WORK ITEM: Look for the string "súbory" in the listing below, then copy every line that has it.

DATASET EXTRACT:

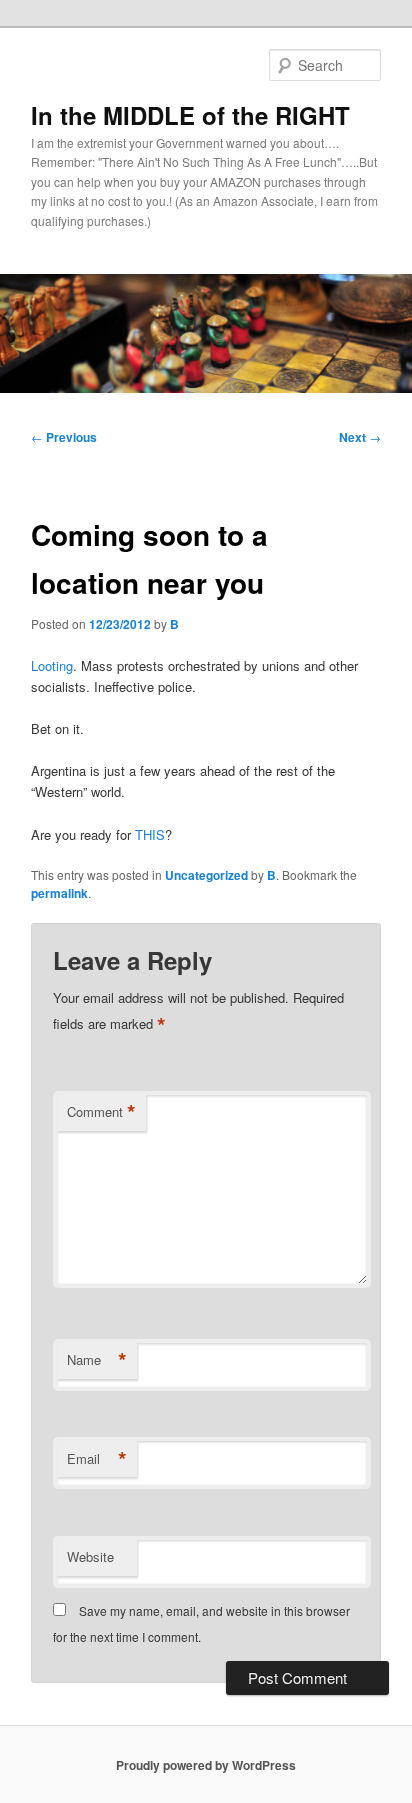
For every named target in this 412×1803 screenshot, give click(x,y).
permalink (59, 893)
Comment (101, 1112)
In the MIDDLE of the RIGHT (190, 115)
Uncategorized (206, 875)
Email (97, 1459)
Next (360, 437)
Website (90, 1556)
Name (97, 1360)
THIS (150, 834)
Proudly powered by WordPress (206, 1765)
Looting (52, 665)
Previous (64, 437)
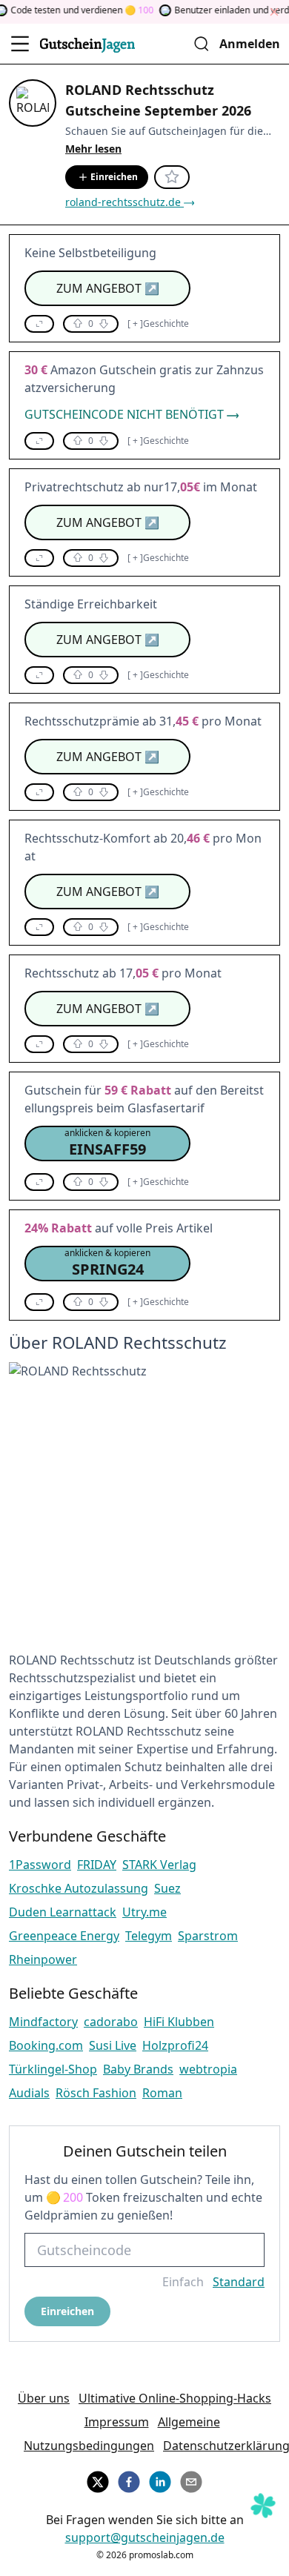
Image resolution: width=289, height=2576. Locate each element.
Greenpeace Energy (64, 1936)
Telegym (148, 1936)
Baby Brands (138, 2069)
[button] (39, 324)
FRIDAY (96, 1864)
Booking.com (46, 2045)
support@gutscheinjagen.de (145, 2537)
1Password (40, 1864)
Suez (167, 1888)
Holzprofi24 (175, 2045)
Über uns (44, 2398)
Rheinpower (43, 1959)
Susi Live (112, 2045)
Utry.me (144, 1912)
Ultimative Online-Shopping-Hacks (175, 2398)
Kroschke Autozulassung (78, 1888)
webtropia (208, 2069)
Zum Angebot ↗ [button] (107, 288)
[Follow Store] (172, 177)
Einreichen (114, 176)
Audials (29, 2093)
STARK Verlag (159, 1864)
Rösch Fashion (96, 2093)
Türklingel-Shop (53, 2069)
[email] (191, 2479)
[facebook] (129, 2479)
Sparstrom (208, 1936)
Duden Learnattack (62, 1912)
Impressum (116, 2422)
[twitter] (98, 2479)
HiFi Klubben (179, 2022)
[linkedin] (160, 2479)
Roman (162, 2093)
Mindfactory (43, 2022)
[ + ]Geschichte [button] (158, 324)
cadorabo (111, 2022)
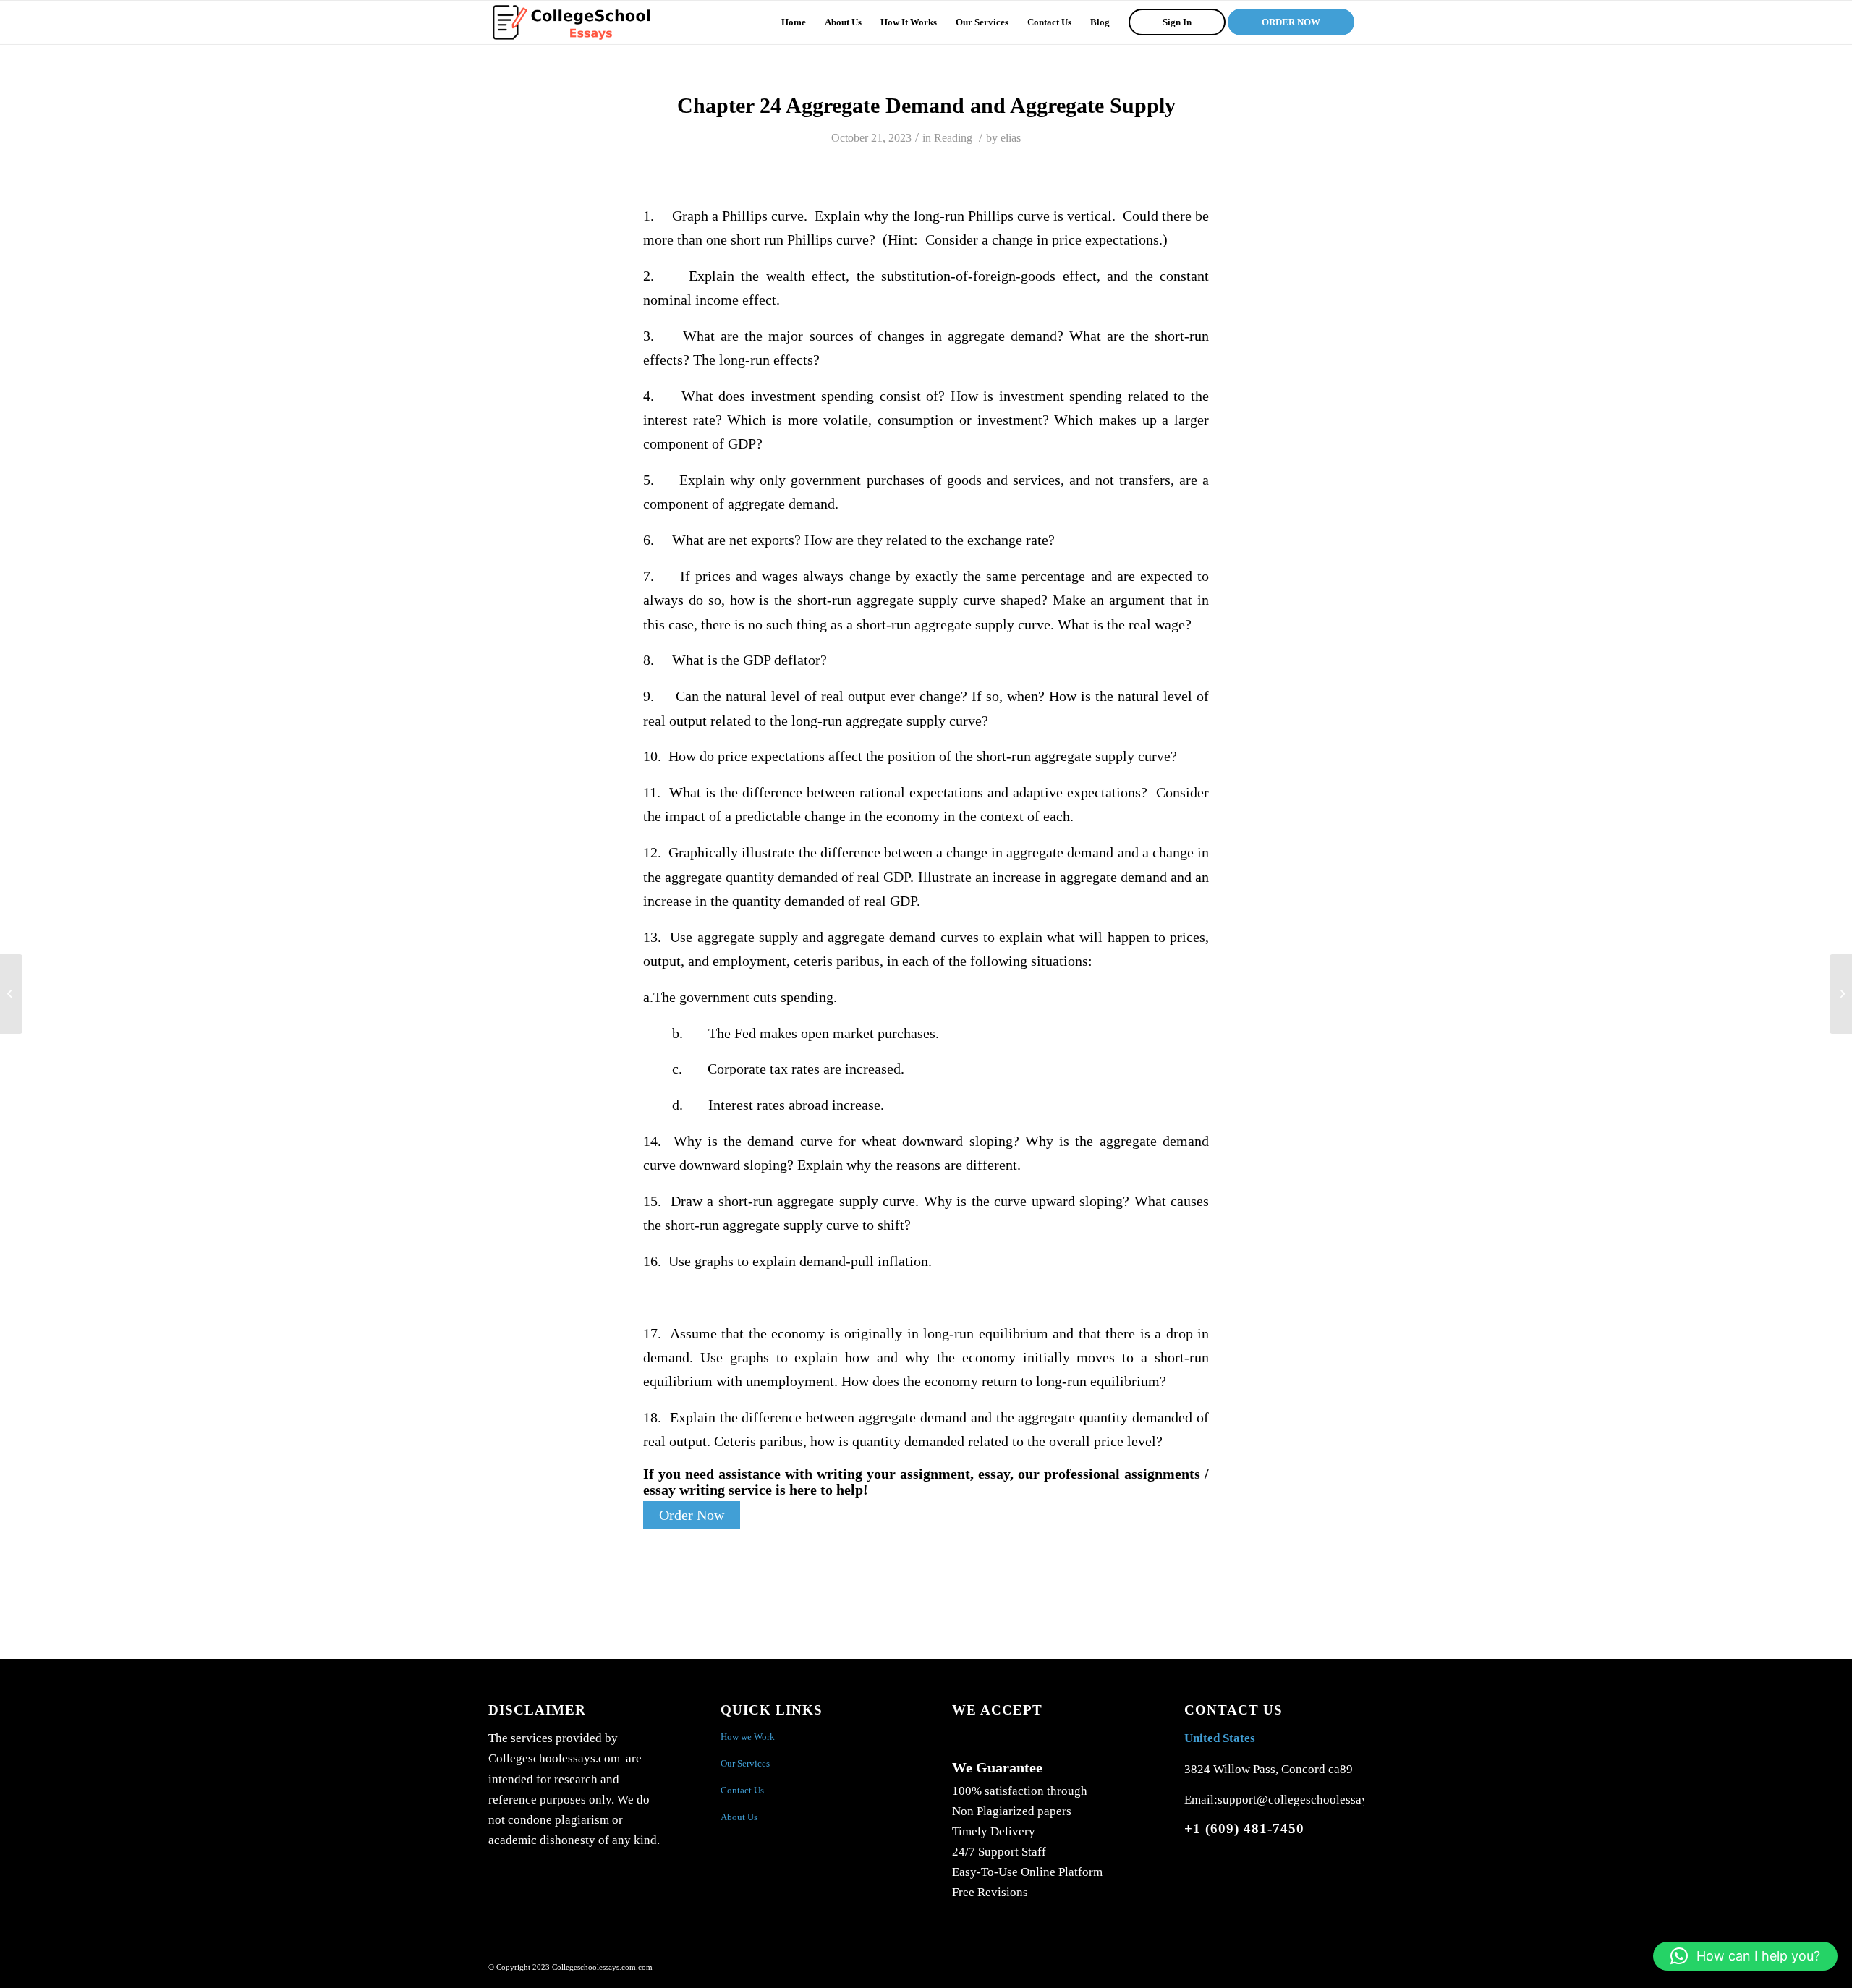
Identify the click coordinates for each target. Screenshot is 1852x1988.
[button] (1745, 1956)
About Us (739, 1816)
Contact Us (742, 1790)
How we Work (748, 1736)
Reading (953, 138)
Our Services (745, 1763)
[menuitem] (793, 22)
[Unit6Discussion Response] (11, 994)
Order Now (691, 1515)
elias (1011, 138)
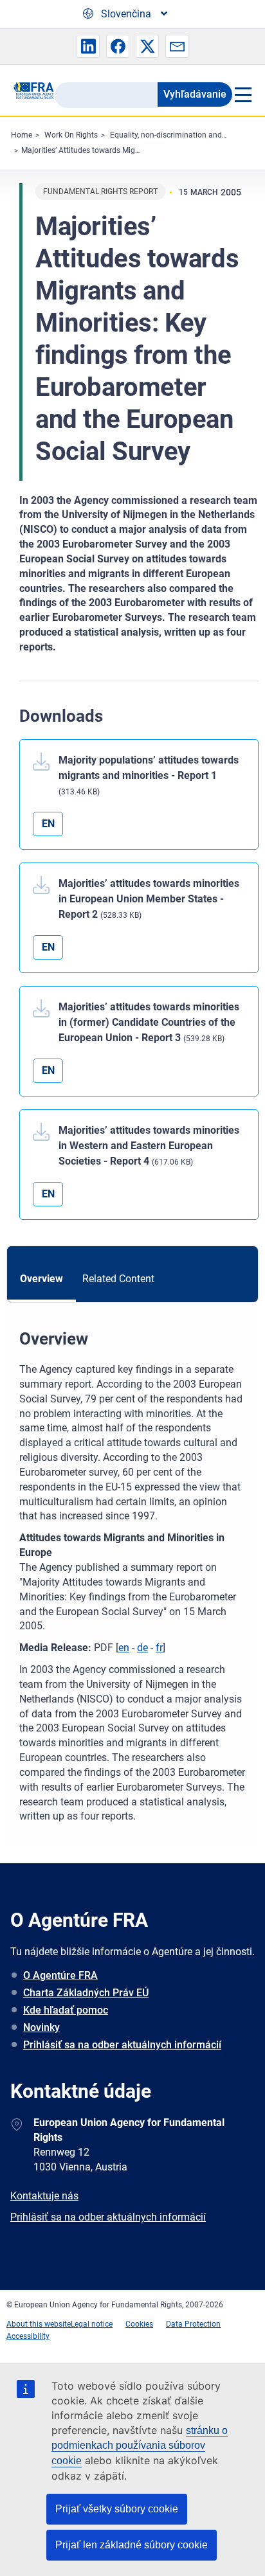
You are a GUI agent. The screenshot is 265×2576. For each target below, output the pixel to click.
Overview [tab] (41, 1279)
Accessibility (28, 2336)
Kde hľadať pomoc (65, 2010)
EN (48, 824)
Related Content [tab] (118, 1279)
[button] (88, 46)
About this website (38, 2324)
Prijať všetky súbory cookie (116, 2508)
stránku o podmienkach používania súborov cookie (139, 2446)
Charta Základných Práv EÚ (86, 1993)
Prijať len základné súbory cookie (131, 2544)
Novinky (41, 2027)
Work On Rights (71, 134)
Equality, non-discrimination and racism (179, 134)
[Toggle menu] (242, 94)
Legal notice (92, 2324)
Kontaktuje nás (44, 2196)
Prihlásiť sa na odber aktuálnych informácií (122, 2045)
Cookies (139, 2324)
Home (21, 134)
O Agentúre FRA (60, 1975)
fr (159, 1647)
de (142, 1647)
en (123, 1647)
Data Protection (193, 2324)
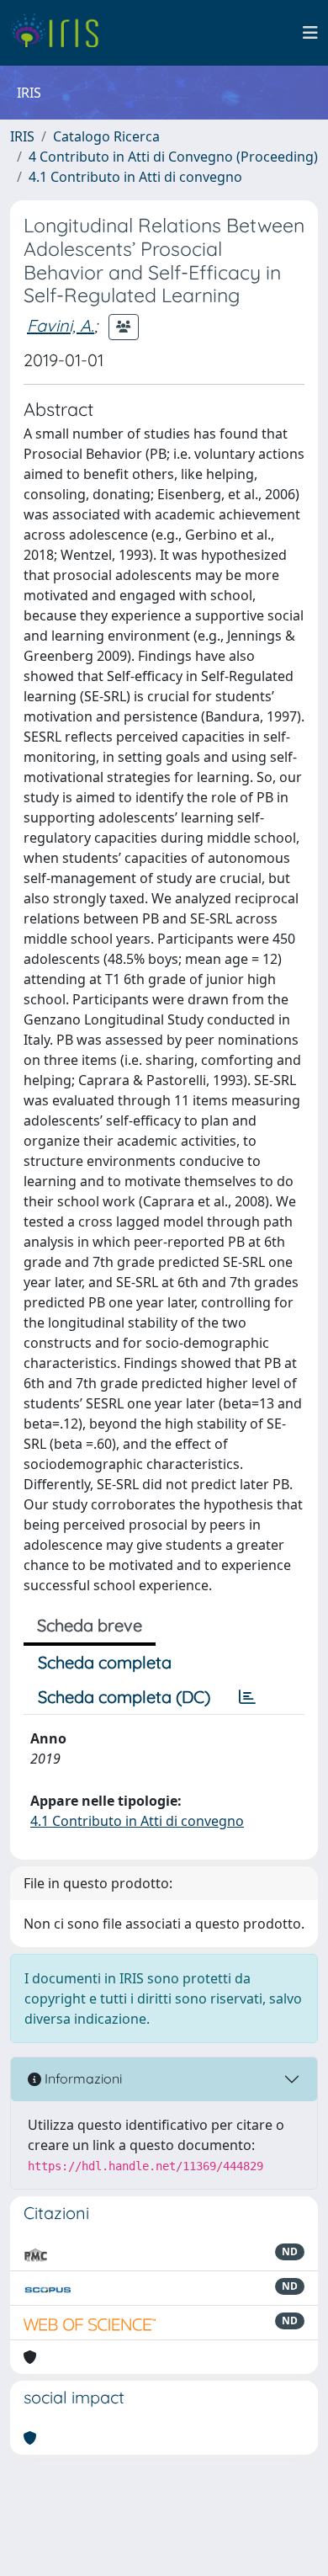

OUTPUT BELOW:
Prijať všetky súbory cookie (116, 2508)
Prijať len základné súbory cookie (131, 2544)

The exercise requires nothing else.